Risk of bias summary: review of authors’ judgement on each risk of bias item for each included RCT study (a); and risk of bias graph: review of authors’ judgement on each risk of bias item, presented as percentages across all included RCT studies (b)

Most of the time-trend analyses showed high risk of confounding factors such as changes in sexual activity and health-seeking behaviour during the long period of the study, which can potentially cause changes in GW. The majority of studies showed low risk of information bias because GW were diagnosed by physicians except in the study of Dominiak-Felden [17], where a surrogate marker was used as definition of cases.

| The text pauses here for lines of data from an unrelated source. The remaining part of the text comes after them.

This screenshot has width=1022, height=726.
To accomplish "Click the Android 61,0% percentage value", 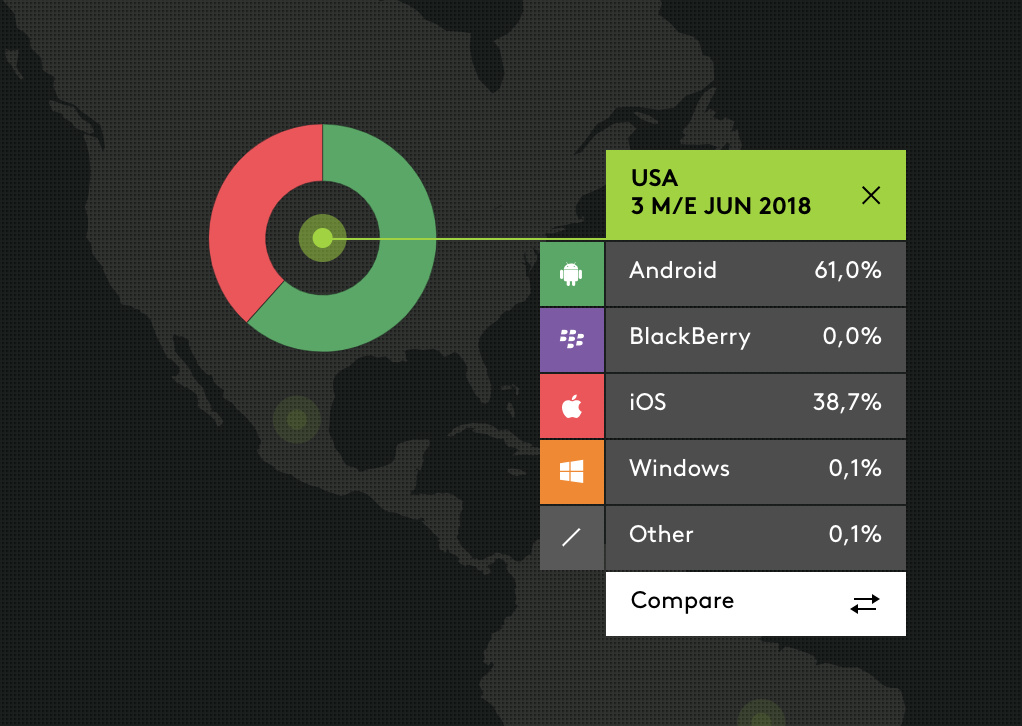I will tap(848, 272).
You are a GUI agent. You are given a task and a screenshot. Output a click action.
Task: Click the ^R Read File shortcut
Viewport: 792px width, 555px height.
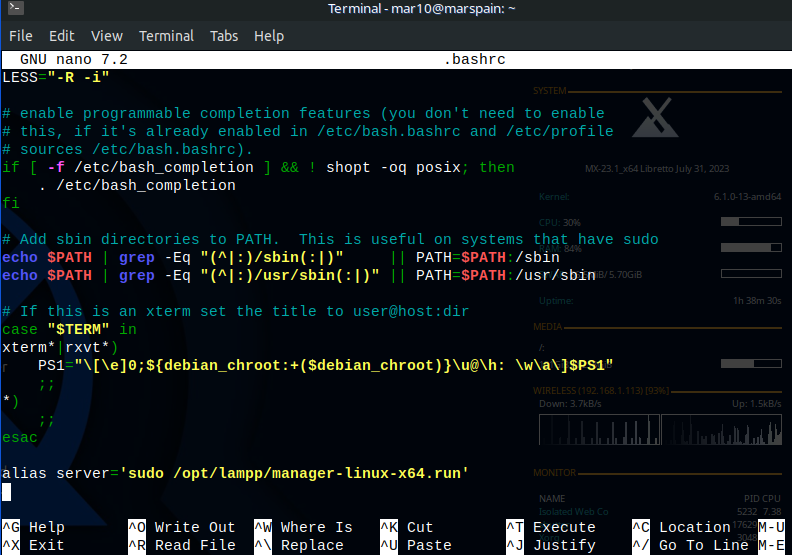tap(181, 545)
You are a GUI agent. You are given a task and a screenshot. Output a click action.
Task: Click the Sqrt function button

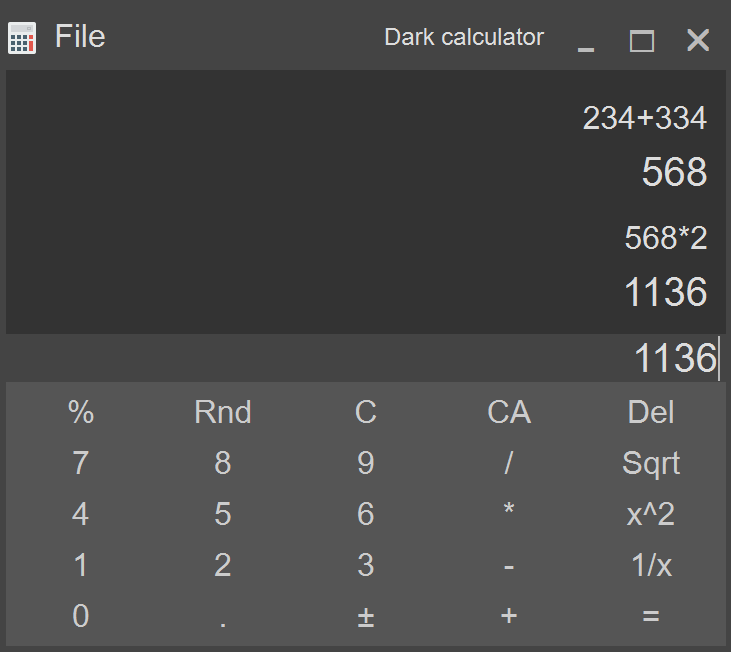(x=651, y=463)
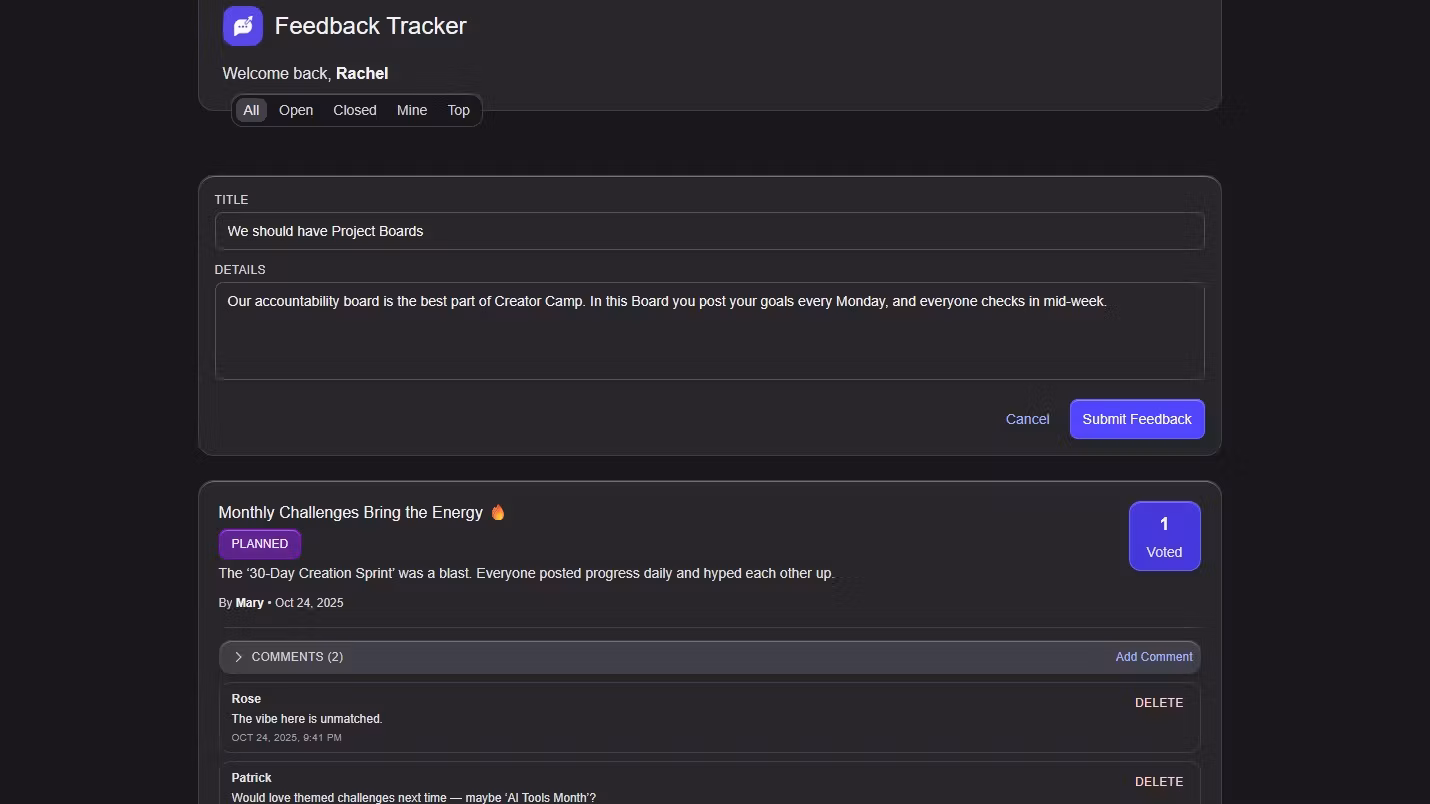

Due to the possible changes of clientele of sexual health services between the pre- and post-vaccination periods, the risk of selection bias was evaluated as unclear or high. Moreover, in two studies [27, 28] the vaccination status and the number of doses of HPV vaccines were self-reported, therefore the risk of selection bias was high (Table 3).

Table 3 Risk of bias in time-trend analyses

Level of evidence assessment

The GRADE evidence profiles are shown in Table 4. By their very nature, RCTs are considered “high quality” but we downgraded them by 1 because the per-protocol population in RCTs does not represent the whole population due to the strict inclusion and exclusion criteria. As a consequence, the GRADE level of evidence can be regarded as moderate for RCTs. The natural “low quality” of time-trend analyses was first down- than upgraded, resulting in “low quality” according to GRADE.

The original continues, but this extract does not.